Según se deduce del citado poema, por esas fechas el monasterio ya debía de existir, o estaba en construcción, pues parece que el conde mandó enterrar en él los cristianos muertos en la batalla.
Todos estos acontecimientos se mueven entre la historia y la leyenda, pero, en una excavación realizada en 1840, se encontró una fosa con gran cantidad de restos humanos que podían pertenecer a los muertos en la batalla. (Lástima que por aquellas fechas no existiera la prueba del ADN).
Como consecuencia de esta victoria, el condado castellano quedó mucho mejor defendido contra las aceifas cordobesas, que se volvieron mucho más intermitentes.
Otro hecho que se balancea entre lo real y lo fantástico, que aparece en el poema como el origen, nada menos, de la independencia conseguida por el conde del reino leonés, es la venta “al gallarín” de un caballo y un azor, que concertó el conde castellano con su señor, el rey de León.
Este contrato de compra-venta tenía la particularidad de que una vez expirado el plazo del pago, el importe de la venta iba aumentando día a día de forma progresiva (algo parecido a lo que hacen los actuales bancos cuando nuestras cuentas quedan al descubierto).

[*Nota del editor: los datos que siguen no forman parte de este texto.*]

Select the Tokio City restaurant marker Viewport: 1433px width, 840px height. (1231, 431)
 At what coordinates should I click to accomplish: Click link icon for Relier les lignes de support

Pues bien, parece ser que al monarca leonés, tal vez debido a sus múltiples obligaciones, se le pasó el día del pago; fueron  pasando los días y, en consecuencia, los intereses de  la deuda se fueron incrementando al capital, progresiva e irremisiblemente, hasta alcanzar una cifra tan astronómica que resultaba imposible de pagar. Reclamada la deuda por el conde, e imposibilitado el rey para pagarla, en compensación éste le concedió la independencia del condado de Castilla.

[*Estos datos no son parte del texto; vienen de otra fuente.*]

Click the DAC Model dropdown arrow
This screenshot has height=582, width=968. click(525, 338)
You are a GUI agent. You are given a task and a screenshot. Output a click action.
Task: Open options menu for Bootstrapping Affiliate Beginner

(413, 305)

Vamos a concluir aquí esta pequeña crónica sobre el legendario conde, cuya figura histórica, sin embargo, tanta importancia alcanzó, con los últimos versos del poema:

                                   “Quiso Dios al Buen Conde esta gracia facer,
                                     que moros nin cristianos non pudieron vencer” (Poema F.G.)